The SNP did not, “abandon its principled stance of not voting on English legislation”, as claimed by Tom Peterkin in The Scotsman. It has merely altered its criteria for deciding which issues the SNP group of MPs should refrain from voting on. As, of course, it is perfectly entitled to do given that this is an entirely voluntary, self-imposed constraint on the normal powers of an MP.
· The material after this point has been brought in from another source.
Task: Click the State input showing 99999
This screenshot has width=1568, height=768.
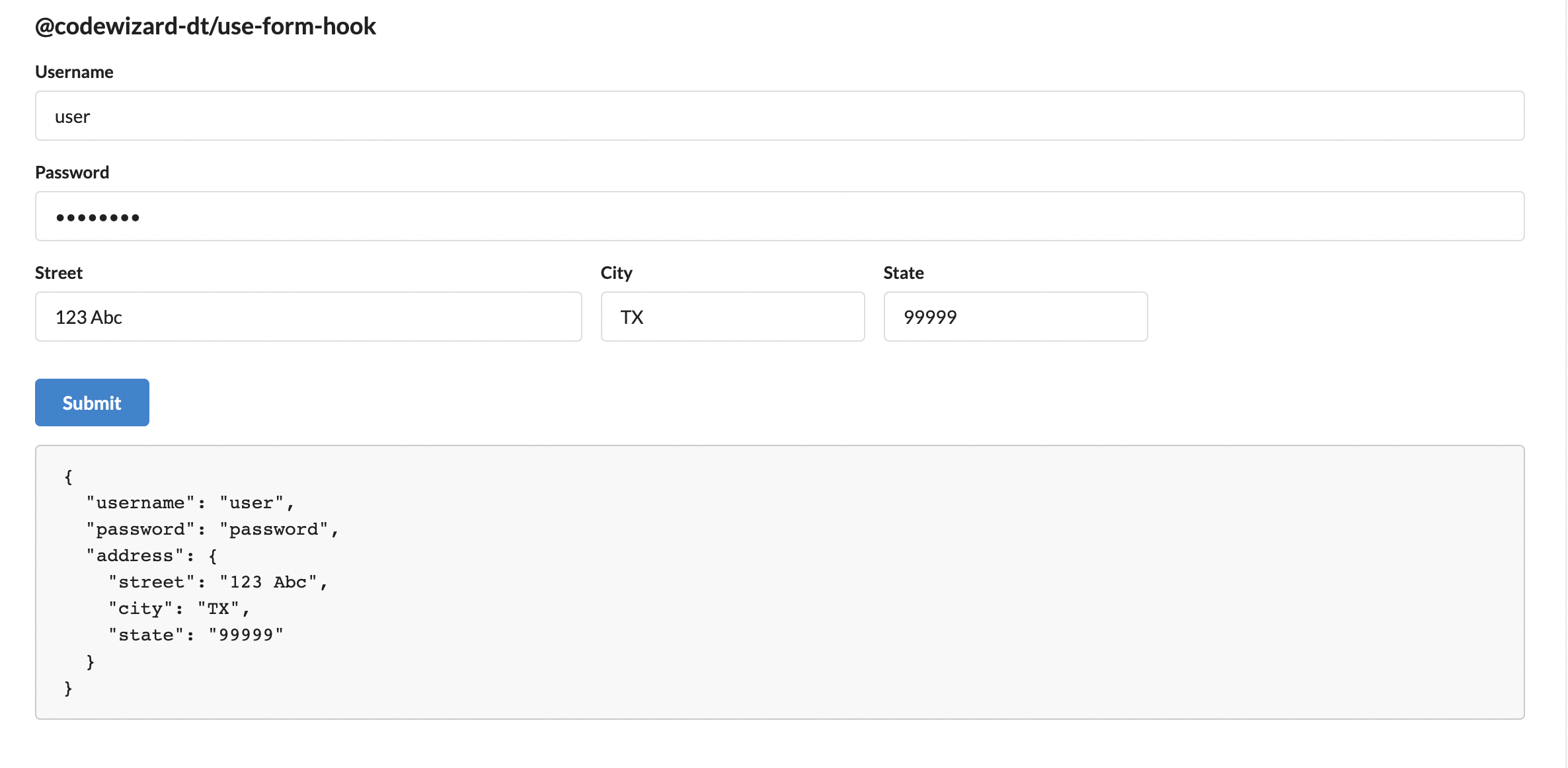Action: coord(1015,317)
And it’s not even as if it’s much on a shift in position. The basis for the self-denying ordinance has always been the interests of the people of Scotland from the perspective of the SNP group of MPs. The fact that this group is now large enough to have effective influence at Westminster has inevitably changed that perspective. While it may always have been in the interests of the people of Scotland that their elected representatives should engage with people in England, it is only now that the party is in a position to actually do something about the things which concern those people. Or, at least, be a voice for them against the clamour of a British political establishment otherwise almost entirely given over to the cult of austerity and unquestioning commitment to neo-liberal orthodoxy; and against a government set upon an ideologically-driven programme to reorder society so as to further entrench the structures of power, privilege and patronage which define the British state.
While the voice of the British establishment sneers at Mhairi Black and the Tory Government seeks to give English MPs even greater dominance of the UK Parliament by relegating non-English MPs to second-class status, thousands and perhaps even millions of people across England are listening to the likes of Mhairi Black and Tommy Sheppard and Philippa Whitford and asking, “Why can’t we have MPs like that? Where is the passion and the principle and the aspiration in our elected representatives?”.
Under those circumstances, it would be wrong – perhaps even immoral – for the SNP to fail to reach out to those people. It would be wrong – perhaps even a dereliction of their duty as citizens, if not their responsibility as MPs – for the SNP to ignore those people in England who have been left without a voice by the British political system.
The response of the British parties to Angus Robertson’s announcement is as predictable as it is shallow and inane. Politicians who lately accused the SNP of “narrow nationalism” now demand that they restrict their interest and their activities to “parochial” matters. If they hadn’t already done so, moderately well-informed people across the UK will look upon the embarrassing spectacle of Ian Murray and John Lamont demanding that SNP MPs concentrate exclusively on matters devolved to the Scottish Parliament, and they will despair. Clowns such as these serve only to make it even more obvious that people in the rest of the UK need “The 56” on their side just as Scotland does.